MCQ Quiz: Patient Safety

Patient safety is the foundational principle of all healthcare practice. For pharmacists, this translates to a specialized focus on medication safety—designing and managing systems to prevent harm from medications. This is a “transcending concept” in the PharmD curriculum, with dedicated modules in Patient Care 3 and *Patient Care 5* covering key tools like Root Cause Analysis and health informatics. This quiz will test your knowledge of the systems-based approach to safety, common error types, and the strategies used to create a safer medication-use process.

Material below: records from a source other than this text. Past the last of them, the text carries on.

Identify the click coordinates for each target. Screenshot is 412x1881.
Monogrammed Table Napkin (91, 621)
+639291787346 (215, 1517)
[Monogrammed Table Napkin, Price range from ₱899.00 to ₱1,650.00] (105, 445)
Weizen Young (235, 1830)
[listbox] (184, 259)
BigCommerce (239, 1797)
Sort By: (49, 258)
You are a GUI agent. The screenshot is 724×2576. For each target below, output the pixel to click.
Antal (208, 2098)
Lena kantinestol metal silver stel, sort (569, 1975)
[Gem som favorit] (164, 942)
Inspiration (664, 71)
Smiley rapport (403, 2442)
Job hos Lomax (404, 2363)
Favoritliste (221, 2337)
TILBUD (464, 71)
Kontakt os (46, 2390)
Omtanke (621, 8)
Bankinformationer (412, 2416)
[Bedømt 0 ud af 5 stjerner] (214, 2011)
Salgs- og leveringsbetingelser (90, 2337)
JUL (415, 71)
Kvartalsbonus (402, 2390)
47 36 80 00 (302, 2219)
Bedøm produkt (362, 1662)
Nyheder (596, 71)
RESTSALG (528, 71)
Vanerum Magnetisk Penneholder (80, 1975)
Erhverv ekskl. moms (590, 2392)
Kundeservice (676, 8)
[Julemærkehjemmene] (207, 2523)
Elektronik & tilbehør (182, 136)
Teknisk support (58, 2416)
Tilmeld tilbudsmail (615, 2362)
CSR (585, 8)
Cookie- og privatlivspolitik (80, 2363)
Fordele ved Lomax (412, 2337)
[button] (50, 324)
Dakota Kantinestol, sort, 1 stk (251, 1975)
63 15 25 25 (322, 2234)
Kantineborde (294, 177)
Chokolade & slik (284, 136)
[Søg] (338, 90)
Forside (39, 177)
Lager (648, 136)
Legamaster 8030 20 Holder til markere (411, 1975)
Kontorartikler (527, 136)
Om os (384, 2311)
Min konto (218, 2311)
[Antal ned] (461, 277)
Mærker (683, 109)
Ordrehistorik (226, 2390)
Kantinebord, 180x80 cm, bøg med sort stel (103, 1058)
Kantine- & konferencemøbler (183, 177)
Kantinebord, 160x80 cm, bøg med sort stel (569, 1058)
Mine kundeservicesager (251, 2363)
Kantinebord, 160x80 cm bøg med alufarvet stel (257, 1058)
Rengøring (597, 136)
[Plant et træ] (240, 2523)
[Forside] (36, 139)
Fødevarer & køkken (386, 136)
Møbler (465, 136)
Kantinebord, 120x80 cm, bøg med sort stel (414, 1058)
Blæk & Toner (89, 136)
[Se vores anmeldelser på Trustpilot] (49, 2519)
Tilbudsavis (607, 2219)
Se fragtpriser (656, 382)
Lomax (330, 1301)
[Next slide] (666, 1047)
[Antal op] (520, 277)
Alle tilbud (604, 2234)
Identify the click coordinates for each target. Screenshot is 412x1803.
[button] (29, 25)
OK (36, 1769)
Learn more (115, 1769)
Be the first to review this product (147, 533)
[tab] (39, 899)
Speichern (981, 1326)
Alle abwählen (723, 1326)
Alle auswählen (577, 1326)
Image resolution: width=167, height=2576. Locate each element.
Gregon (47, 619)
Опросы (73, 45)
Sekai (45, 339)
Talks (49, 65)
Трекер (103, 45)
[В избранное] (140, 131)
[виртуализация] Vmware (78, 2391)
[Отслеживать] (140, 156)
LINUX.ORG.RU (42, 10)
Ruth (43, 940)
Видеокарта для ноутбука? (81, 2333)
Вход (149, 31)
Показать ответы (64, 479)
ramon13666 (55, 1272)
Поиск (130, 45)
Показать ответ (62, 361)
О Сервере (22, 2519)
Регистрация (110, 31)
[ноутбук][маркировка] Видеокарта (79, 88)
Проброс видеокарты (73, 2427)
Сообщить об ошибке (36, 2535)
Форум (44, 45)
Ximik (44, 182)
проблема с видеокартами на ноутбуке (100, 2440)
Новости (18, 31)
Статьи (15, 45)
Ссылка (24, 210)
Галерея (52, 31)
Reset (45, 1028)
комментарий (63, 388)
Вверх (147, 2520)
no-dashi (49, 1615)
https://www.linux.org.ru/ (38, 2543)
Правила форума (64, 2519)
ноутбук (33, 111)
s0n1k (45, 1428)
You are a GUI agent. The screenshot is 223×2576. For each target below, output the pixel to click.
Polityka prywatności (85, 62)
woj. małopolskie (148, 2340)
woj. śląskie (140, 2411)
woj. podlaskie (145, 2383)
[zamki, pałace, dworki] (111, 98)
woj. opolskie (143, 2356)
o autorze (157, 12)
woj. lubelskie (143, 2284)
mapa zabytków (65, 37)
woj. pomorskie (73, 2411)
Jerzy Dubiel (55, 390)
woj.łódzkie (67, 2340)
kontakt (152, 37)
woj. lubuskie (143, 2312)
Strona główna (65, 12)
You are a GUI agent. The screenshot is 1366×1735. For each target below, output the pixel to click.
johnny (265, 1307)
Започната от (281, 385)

. The modern approach to patient safety focuses on:

  • a. Finding and punishing the individual responsible for an error.
  • b. Understanding that most errors are caused by flaws in systems and processes.
  • c. Accepting that a certain number of errors are unavoidable.
  • d. Focusing only on errors that cause permanent harm.

Answer: b. Understanding that most errors are caused by flaws in systems and processes.

2. A “near miss” is an event that:

  • a. Reached the patient and caused harm.
  • b. Reached the patient but did not cause harm.
  • c. Did not reach the patient because it was caught by a detection barrier.
  • d. Is not considered a medication error.

Answer: c. Did not reach the patient because it was caught by a detection barrier.

3. The “Swiss Cheese Model” of accident causation suggests that:

  • a. Errors are caused by a single, catastrophic failure.
  • b. Systems have multiple defensive layers, and errors occur when the holes in these layers align.
  • c. All systems are foolproof.
  • d. Only one defensive layer is needed for safety.

Answer: b. Systems have multiple defensive layers, and errors occur when the holes in these layers align.

4. A Root Cause Analysis (RCA) is a ____ tool used to analyze an error that _____.

  • a. proactive, might happen
  • b. reactive, has already occurred
  • c. financial, costs money
  • d. prospective, will happen in the future

Answer: b. reactive, has already occurred

5. Which of the following is considered the STRONGEST and most effective type of safety intervention?

  • a. Educating staff to “be more careful.”
  • b. A policy requiring a double check.
  • c. A forcing function or automation that makes the error difficult or impossible.
  • d. Placing a warning sticker on a product.

Answer: c. A forcing function or automation that makes the error difficult or impossible.

6. The “Medication Safety” module is a specific learning module in which course?

  • a. PHA5787C Patient Care 5
  • b. PHA5104 Sterile Compounding
  • c. PHA5703 Pharmacy Law and Ethics
  • d. PHA5784C Patient Care 4

Answer: a. PHA5787C Patient Care 5

7. A pharmacist receives a prescription for “hydralazine” but accidentally dispenses “hydroxyzine.” This is an example of what type of error?

  • a. A wrong dose error
  • b. A look-alike, sound-alike (LASA) error
  • c. A wrong route error
  • d. A wrong time error

Answer: b. A look-alike, sound-alike (LASA) error

8. “Tall Man Lettering” (e.g., hydrOXYzine vs. hydrALAZINE) is a strategy used to:

  • a. Make labels more difficult to read.
  • b. Reduce the risk of LASA errors.
  • c. Fulfill a legal requirement for controlled substances.
  • d. Save ink on labels.

Answer: b. Reduce the risk of LASA errors.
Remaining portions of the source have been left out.